The heart of India has been calling me for a long time. On Thursday evening, I’ll board a British Airways flight for the adventure of my lifetime. For the next sixteen days I’ll be traveling with a friend through parts of India and Nepal. I’ve spent this past year preparing for the journey, and it feels surreal that the day of departure has almost arrived. Although this is a personal journey, I know it will impact my continuing work at Awakening Seed.
As I’ve thought of this final blog before traveling to the other side of the planet, I’ve considered what it is that has driven me to take this trip. The ornate doll from India that my grandmother gave me as a child may have been my first invitation. Certainly my longtime yoga practice has made me curious about the place where it all began. I’ve talked about my wish to go to India for several decades, but it always seemed like more of a theoretical idea than an actual possibility. Over time, though, I’ve felt there was some part of me that would become more whole if I were to travel to India. In addition to a personal shift, I have also realized that I’ve come to a point where I want and need a wider lens on the world.

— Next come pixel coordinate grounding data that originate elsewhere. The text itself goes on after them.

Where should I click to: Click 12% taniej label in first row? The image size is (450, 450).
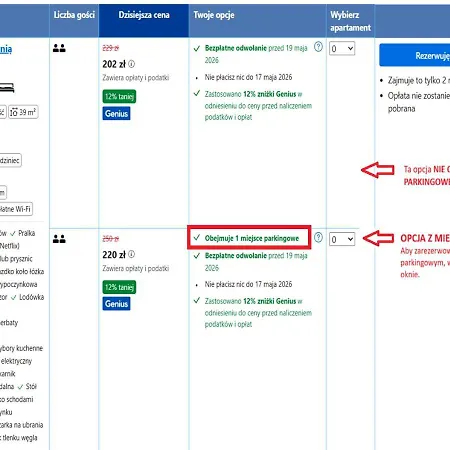pos(119,97)
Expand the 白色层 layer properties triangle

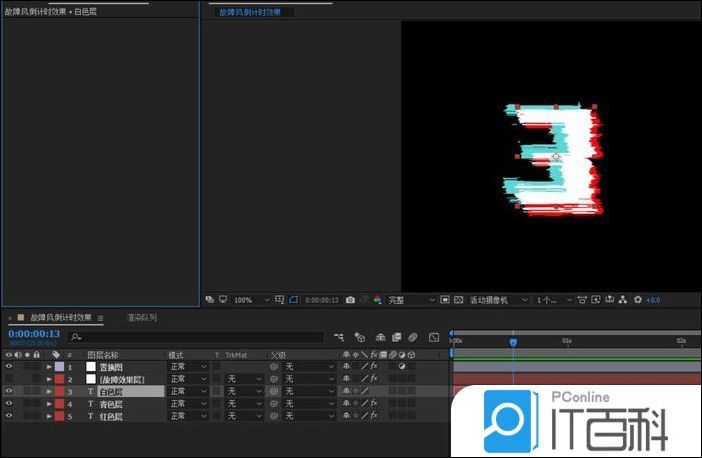click(49, 391)
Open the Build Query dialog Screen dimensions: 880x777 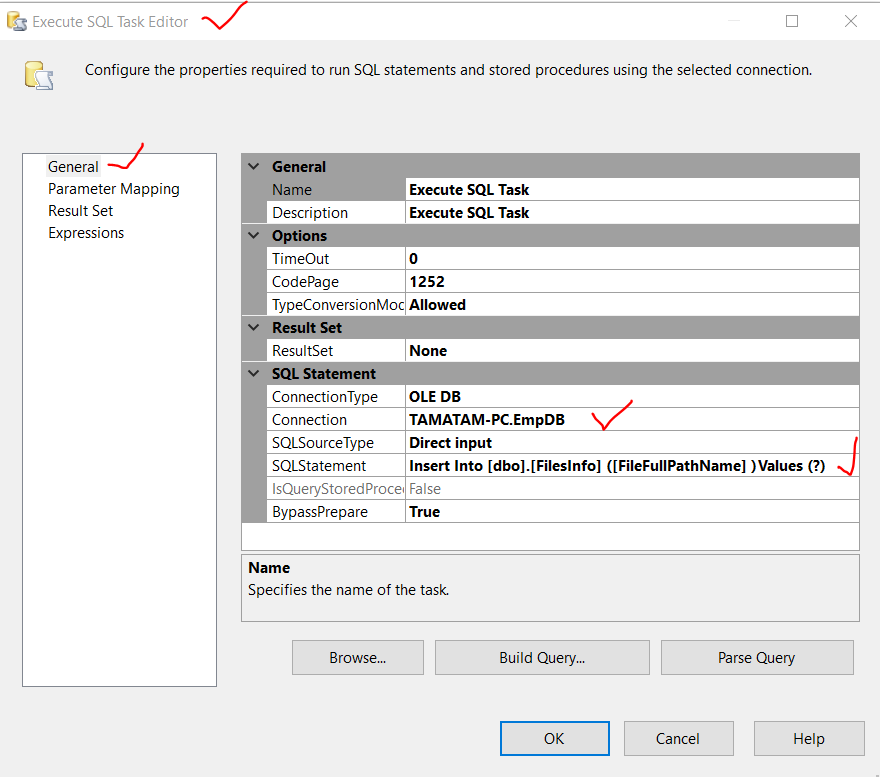pyautogui.click(x=542, y=658)
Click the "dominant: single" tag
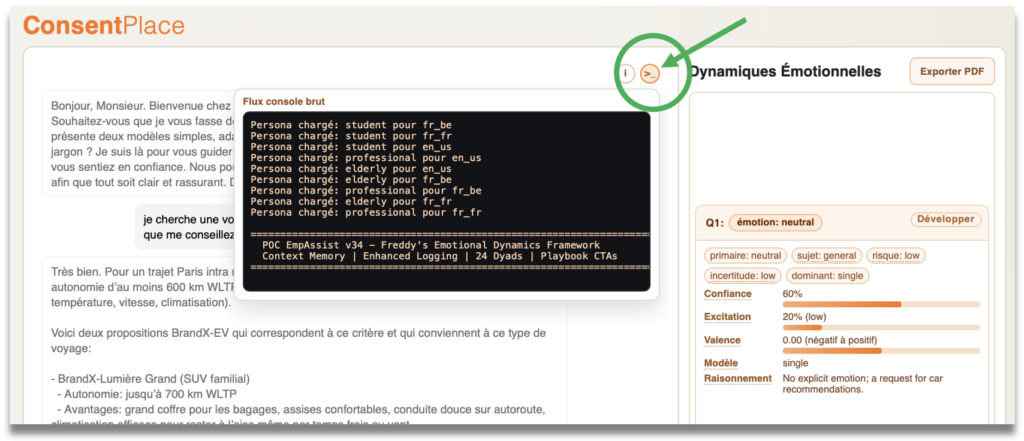Viewport: 1024px width, 441px height. [827, 275]
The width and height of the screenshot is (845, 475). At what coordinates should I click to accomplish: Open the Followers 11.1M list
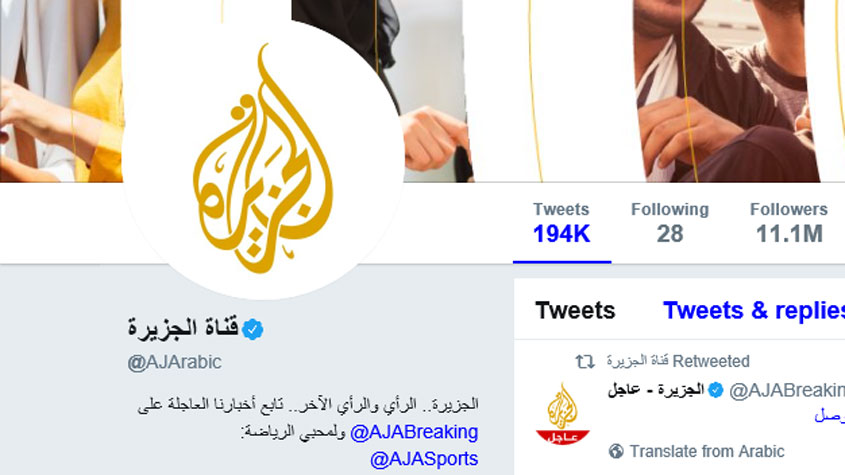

My husband Bill and I have talked about India since I first met him in 1973. In fact, he’d just returned from there a few months before we met. Over the years it became clear that he had no need for a return visit, and I shifted my thinking about how I might be able to go. The stars eventually lined up when a longtime friend who has traveled extensively, including to India, offered to take me there. This past year we’ve met regularly to plan the details of our trip. Our itinerary includes Jaisalmer, Jaipur, Agra, Varanasi, Darjeeling, and Kathmandu, Nepal.
As our day of departure nears, I feel strong, calm, and well prepared for what lies ahead. During the months leading up to this event, I’ve felt a deeper sense of courage within myself to take this important step. This quote by David Whyte, accurately describes how I feel about our journey:
“Courage is the measure of our heartfelt participation with life, with another, with a community, a work; a future. To be courageous is not necessarily to go anywhere or do anything except to make conscious those things we already feel deeply and then to live through the unending vulnerabilities of those consequences. To be courageous is to seat our feelings deeply in the body and in the world: to live up to and into the necessities of relationships that often already exist, with things we find we already care deeply about: with a person, a future, a possibility in society, or with an unknown that begs us on and always has begged us on.”
Experiencing India feels like that unknown that has always begged me on. I know it will deeply enhance my participation in the Seed’s future, as well as that of our world.